Lui et son ministre des affaires étrangères Jean-Yves Le Drian, qui, depuis sa nomination comme ministre de la défense en 2012 sous Hollande, puis comme chef de la diplomatie française sous Macron, multiplie les visites ministérielles en Égypte et les accolades amicales au dictateur Sissi… Il y était encore en septembre dernier, quelques jours avant cette remobilisation extraordinaire de la rue égyptienne, matée par un régime aux abois.

Parce que le silence est complice. Parce que la diplomatie, ce n’est pas s’écraser. Parce que « vos mots ont du pouvoir », pour reprendre la campagne mondiale de l’ONG Amnesty international, qui a publié mercredi 27 novembre un nouveau rapport à glacer le sang sur l’Égypte. 

Intitulé Égypte. État d’exception permanent. Exactions aux mains du service du procureur général de la sûreté de l’État, ce rapport met en lumière l’existence et les abus d’une véritable justice parallèle, un circuit complètement fermé, pour réprimer toute opposition, toute critique, même légère, du régime, tout élan citoyen. 

Ce même jour, l’ONG a organisé, avec Human Rights Watch (HRW), la Fédération internationale des ligues des droits de l’homme (FIDH) et Action des chrétiens pour l’abolition de la torture (ACAT), un rassemblement devant l’Assemblée nationale à Paris et mobilisé des députés pour faire pression. « La France, en tant que partenaire stratégique de l’Égypte, ne peut pas se taire », ont-ils martelé.

Parce que Sissi fait de ce soutien international sans faille sa meilleure arme dictatoriale, comme le rappelle dans cet entretien à Mediapart Amr Darrag. Ancien membre des Frères Musulmans, il a été l’un des ministres du gouvernement Morsi, le seul président jamais élu démocratiquement en Égypte, renversé en 2013 et mort en plein tribunal en juin, après six ans d’un enfermement sans pitié : « Le régime de Sissi repose sur deux piliers, l’extrême oppression en Égypte et le soutien dont il bénéficie de la communauté internationale. Plus il réprime, plus il contrôle et plus il reçoit de soutien de l’étranger comme “stabilisateur” régional. C’est un cercle vicieux, dont les Égyptiens sont les otages et les victimes. »

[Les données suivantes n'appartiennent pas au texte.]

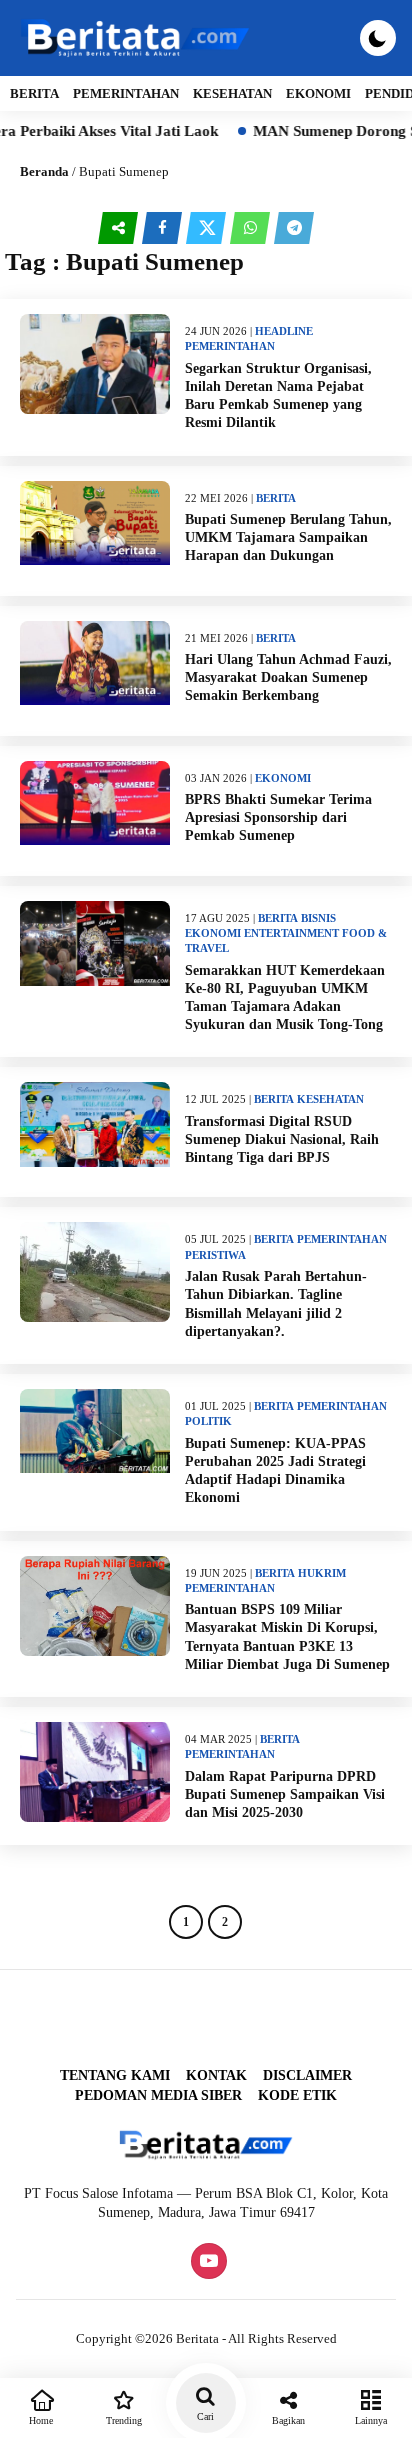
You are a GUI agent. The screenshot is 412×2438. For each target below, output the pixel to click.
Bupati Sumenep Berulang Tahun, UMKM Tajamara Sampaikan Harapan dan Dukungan (288, 537)
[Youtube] (206, 2262)
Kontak (216, 2075)
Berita (34, 93)
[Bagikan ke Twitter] (208, 228)
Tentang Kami (115, 2075)
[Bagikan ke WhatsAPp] (252, 228)
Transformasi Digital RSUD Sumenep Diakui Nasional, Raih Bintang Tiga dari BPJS (282, 1139)
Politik (208, 1421)
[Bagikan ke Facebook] (164, 228)
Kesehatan (232, 93)
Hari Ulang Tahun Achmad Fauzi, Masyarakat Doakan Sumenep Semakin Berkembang (288, 677)
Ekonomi (318, 93)
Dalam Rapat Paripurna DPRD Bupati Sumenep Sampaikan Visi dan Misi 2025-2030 (285, 1794)
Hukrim (322, 1573)
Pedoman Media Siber (158, 2095)
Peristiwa (215, 1255)
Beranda (44, 171)
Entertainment (291, 933)
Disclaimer (307, 2075)
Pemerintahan (126, 93)
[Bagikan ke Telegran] (294, 228)
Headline (284, 331)
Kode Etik (297, 2095)
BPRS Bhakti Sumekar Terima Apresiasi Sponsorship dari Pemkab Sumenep (278, 817)
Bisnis (318, 918)
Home (41, 2420)
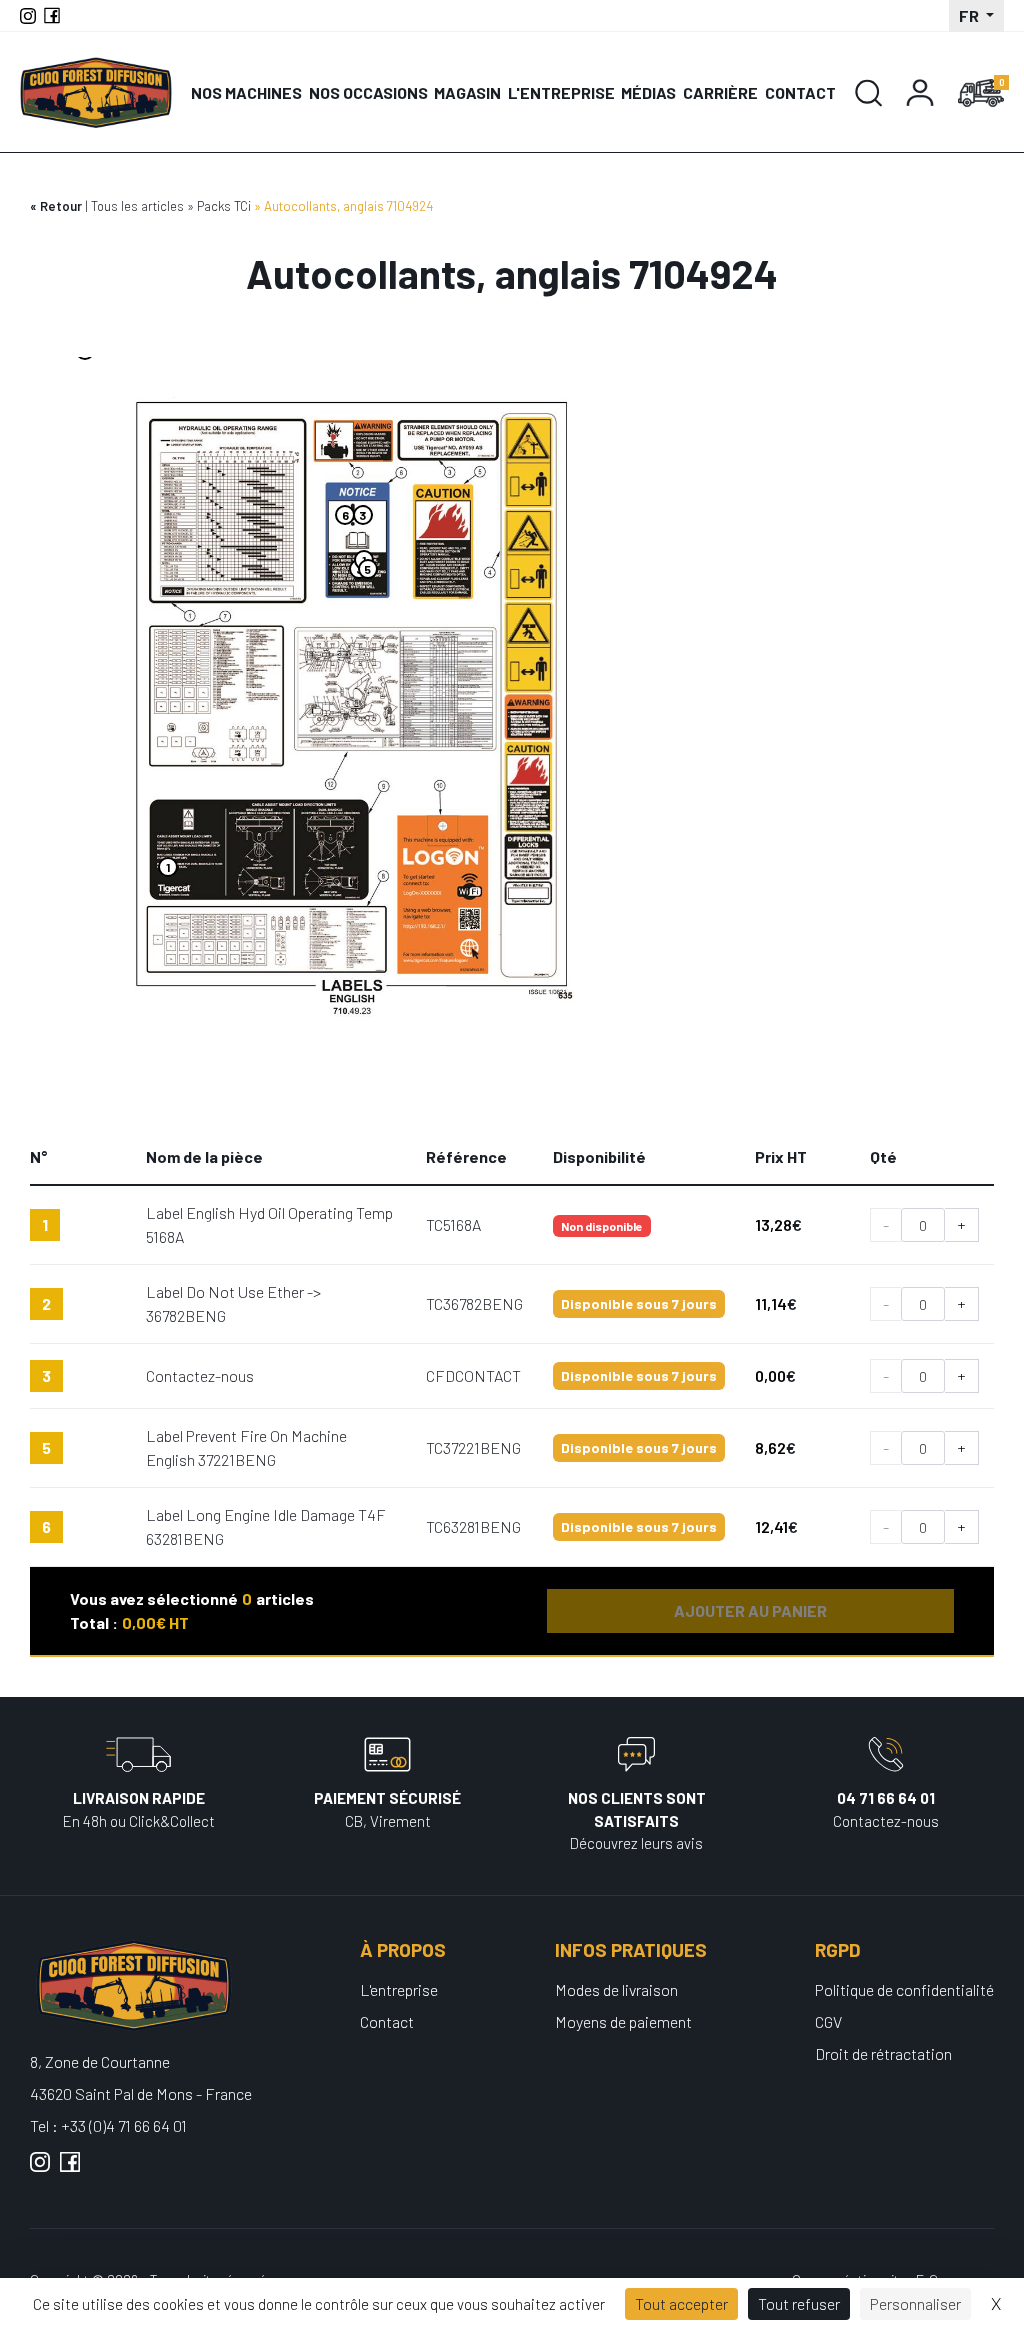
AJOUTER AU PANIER (750, 1610)
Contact (800, 92)
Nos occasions (368, 92)
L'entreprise (561, 92)
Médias (648, 92)
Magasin (467, 92)
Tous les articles (137, 206)
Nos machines (246, 92)
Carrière (720, 92)
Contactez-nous (200, 1375)
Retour (61, 206)
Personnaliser (915, 2303)
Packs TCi (224, 206)
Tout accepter (681, 2303)
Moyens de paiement (623, 2021)
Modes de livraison (616, 1989)
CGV (828, 2021)
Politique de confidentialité (904, 1989)
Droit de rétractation (883, 2053)
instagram (40, 2170)
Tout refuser (799, 2303)
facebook (70, 2170)
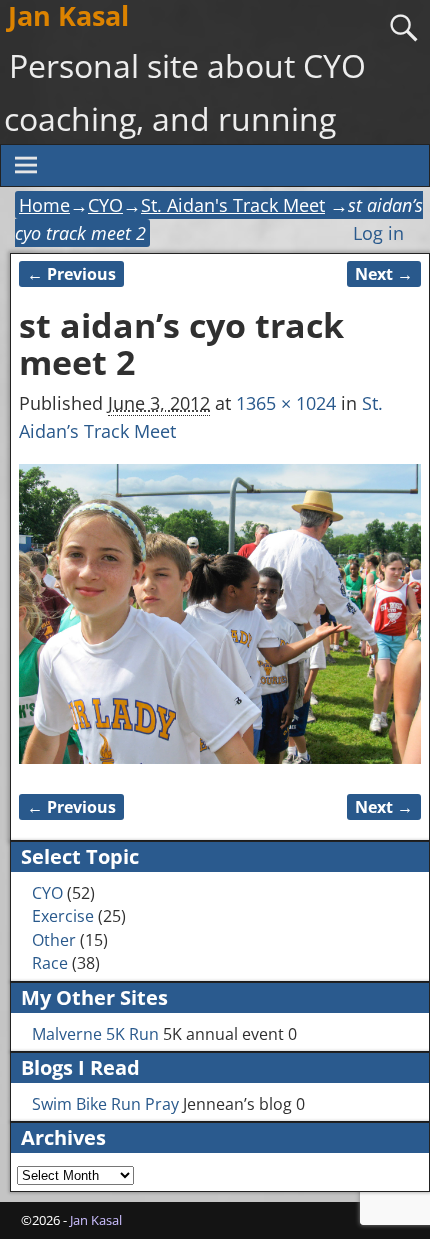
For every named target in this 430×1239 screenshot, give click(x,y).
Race (50, 963)
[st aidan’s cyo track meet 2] (219, 614)
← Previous (71, 274)
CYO (105, 205)
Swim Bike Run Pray (105, 1104)
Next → (384, 274)
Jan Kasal (96, 1220)
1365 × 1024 (286, 403)
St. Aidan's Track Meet (233, 205)
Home (44, 205)
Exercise (63, 916)
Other (54, 940)
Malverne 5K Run (95, 1034)
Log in (378, 233)
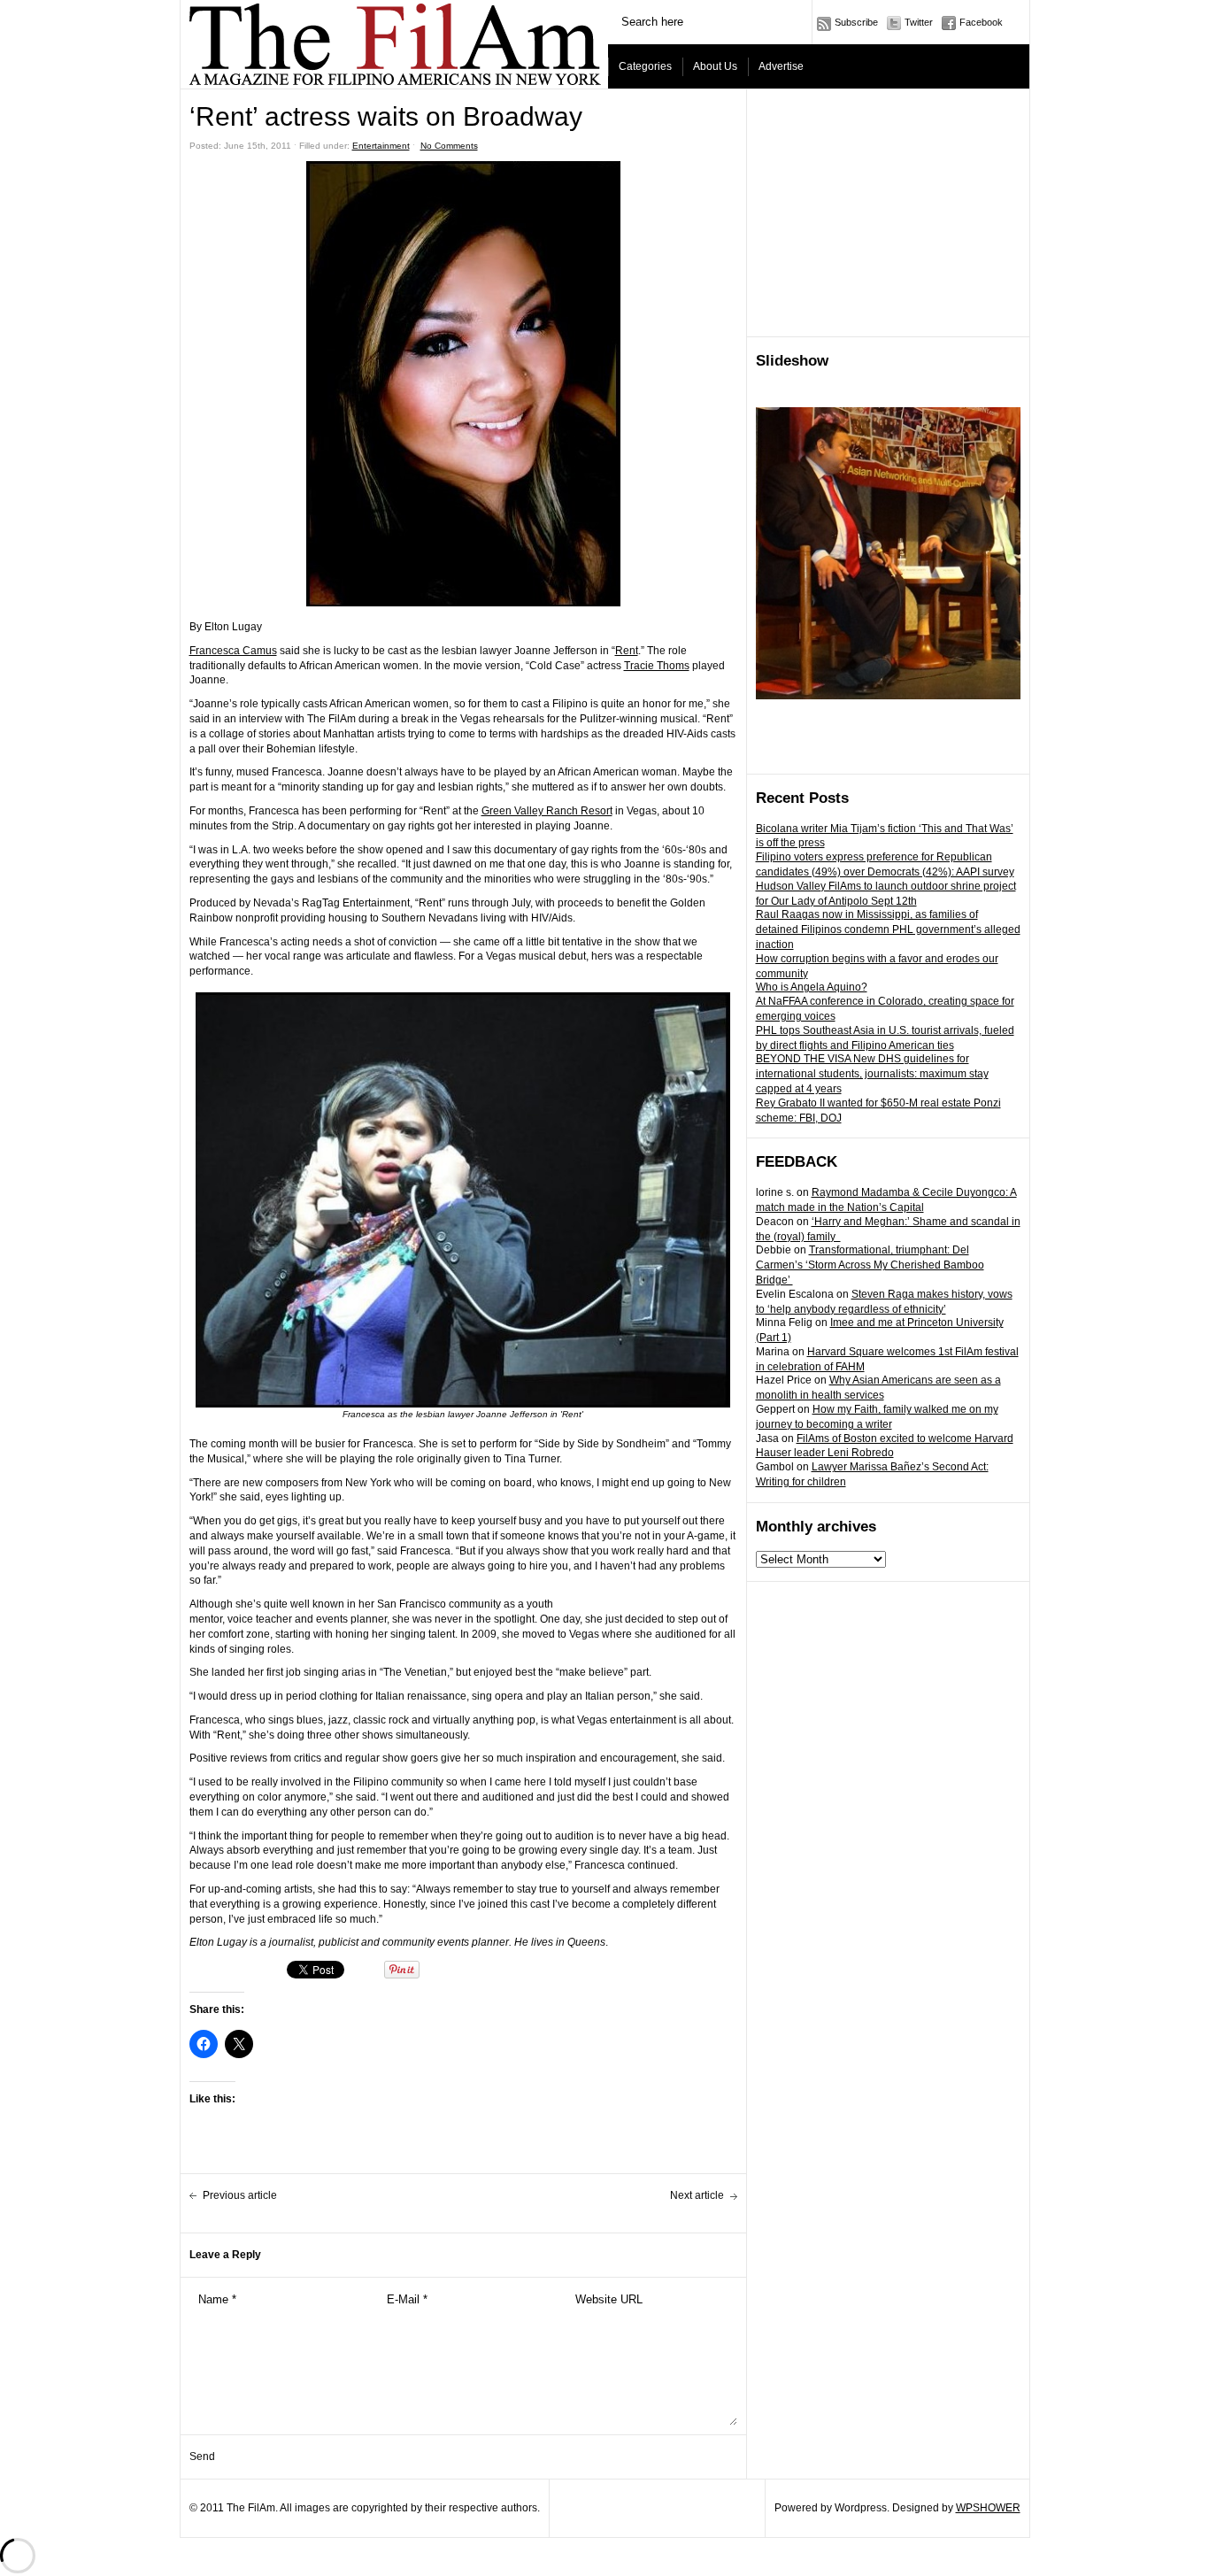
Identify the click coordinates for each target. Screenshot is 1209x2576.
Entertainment (381, 145)
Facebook (981, 22)
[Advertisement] (888, 213)
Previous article (240, 2195)
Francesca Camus (233, 650)
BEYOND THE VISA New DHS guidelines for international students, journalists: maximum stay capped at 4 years (872, 1074)
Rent (626, 650)
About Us (715, 66)
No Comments (449, 145)
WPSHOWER (988, 2508)
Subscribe (856, 22)
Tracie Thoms (656, 665)
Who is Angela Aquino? (811, 987)
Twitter (919, 22)
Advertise (781, 66)
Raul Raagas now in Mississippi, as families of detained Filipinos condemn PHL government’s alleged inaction (888, 929)
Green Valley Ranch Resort (546, 811)
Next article (697, 2195)
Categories (645, 66)
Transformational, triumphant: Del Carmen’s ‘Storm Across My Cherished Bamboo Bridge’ (870, 1265)
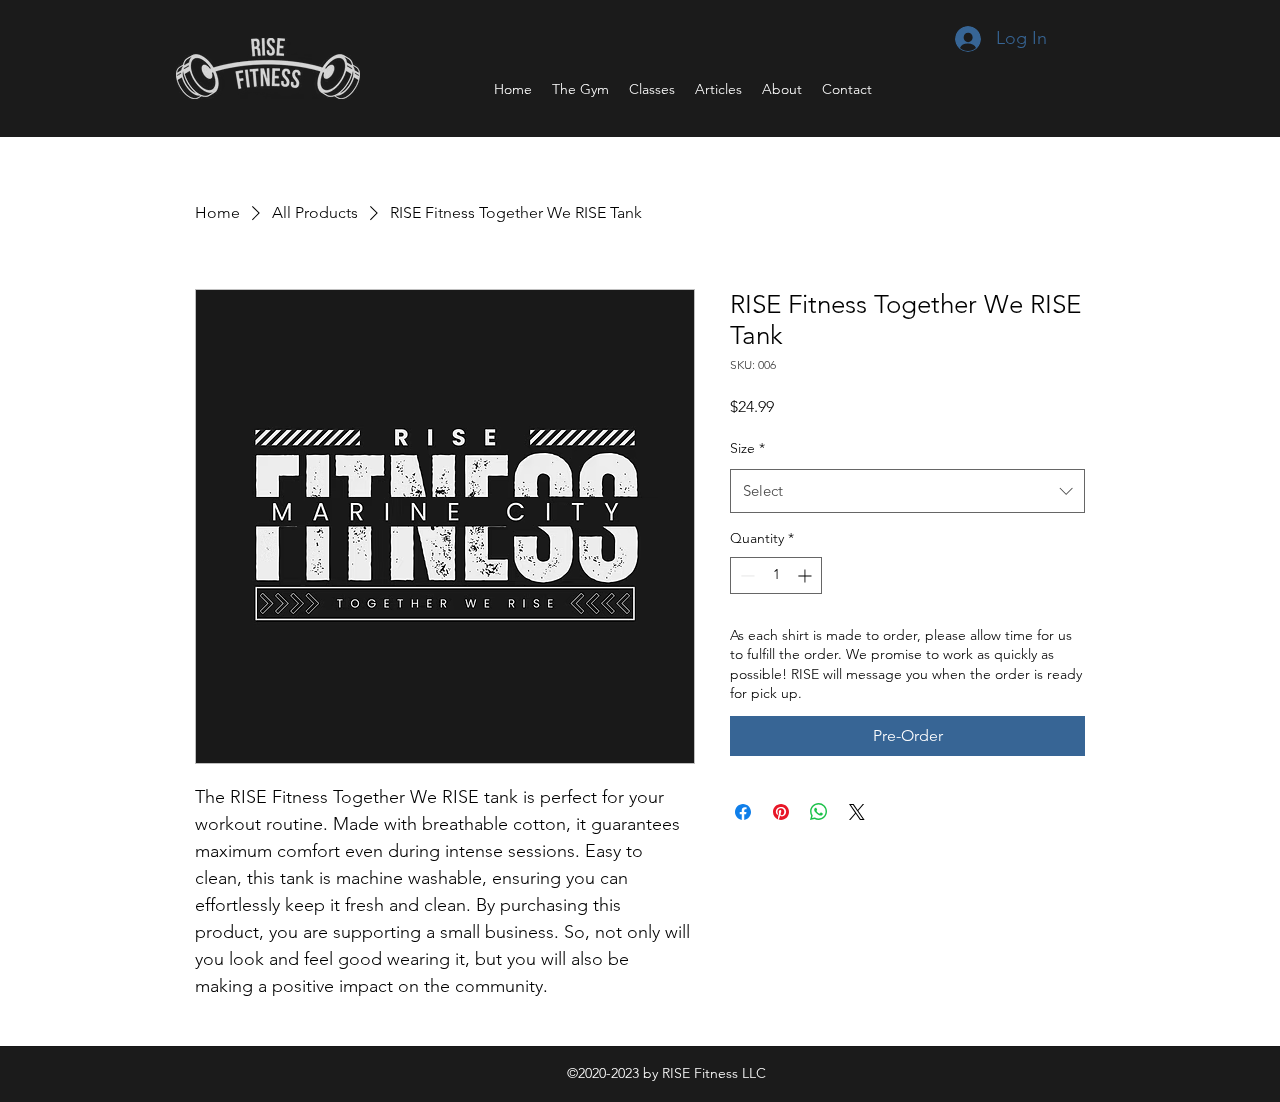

Photo aérienne de la prison Scorpion, au Caire, où de nombreux cas de torture ont été documentés. © Reuters Photo aérienne de la prison Scorpion, au Caire, où de nombreux cas de torture ont été documentés. © Reuters
« Sous Sissi, des milliers de femmes ont été arrêtées, certaines ont été tuées, battues, violées en détention, certaines ont disparu, poursuit Amr Darrag. Il en va de même pour les enfants. De nouvelles pratiques, comme les disparitions, deviennent quotidiennes. Une personne est arrêtée, elle disparaît, parfois pour des semaines, parfois des mois. Parfois, certains sont déclarés morts “dans un échange de tirs”. Souvent, il s’avère que cet “échange de tirs” a eu lieu alors que la personne disparue était détenue dans un local des forces de police. Ce genre d’exécution arrive souvent à la suite d’actes de terrorisme. »

Plus personne ne l’ignore. L’Égypte de Sissi est bien pire que celle de Moubarak, avec lequel on croyait avoir atteint l’acmé de l’horreur. Mais le « wake-up call » d’Emmanuel Macron risque bien de ne pas avoir lieu. 

On va devoir se contenter encore de ce silence coupable et de ces communiqués du Quai d’Orsay, copier-coller qui reviennent au fil des mois et des pics de répression dans une langue de bois massif. 

Cette semaine, le même communiqué est encore ressorti à deux jours d’intervalle pour évacuer les questions : « La France est attachée à la liberté de la presse, à la sécurité des journalistes et de tous ceux dont l’expression concourt au débat public, partout dans le monde. Il s’agit d’une priorité de notre politique étrangère et d’un des axes du dialogue franc et régulier que nous conduisons avec l’Égypte sur la question des droits de l’homme. »

Le premier est tombé le 25 novembre, au lendemain du raid policier contre le dernier journal indépendant égyptien, Mada Masr, dans ce pays qui emprisonne le plus de journalistes après la Chine et la Turquie, où la quasi-totalité des médias est sous la coupe du régime, contrôlée par les services de renseignement. Le second est intervenu deux jours plus tard après une nouvelle vague d’arrestations, celles d’un activiste copte et de journalistes.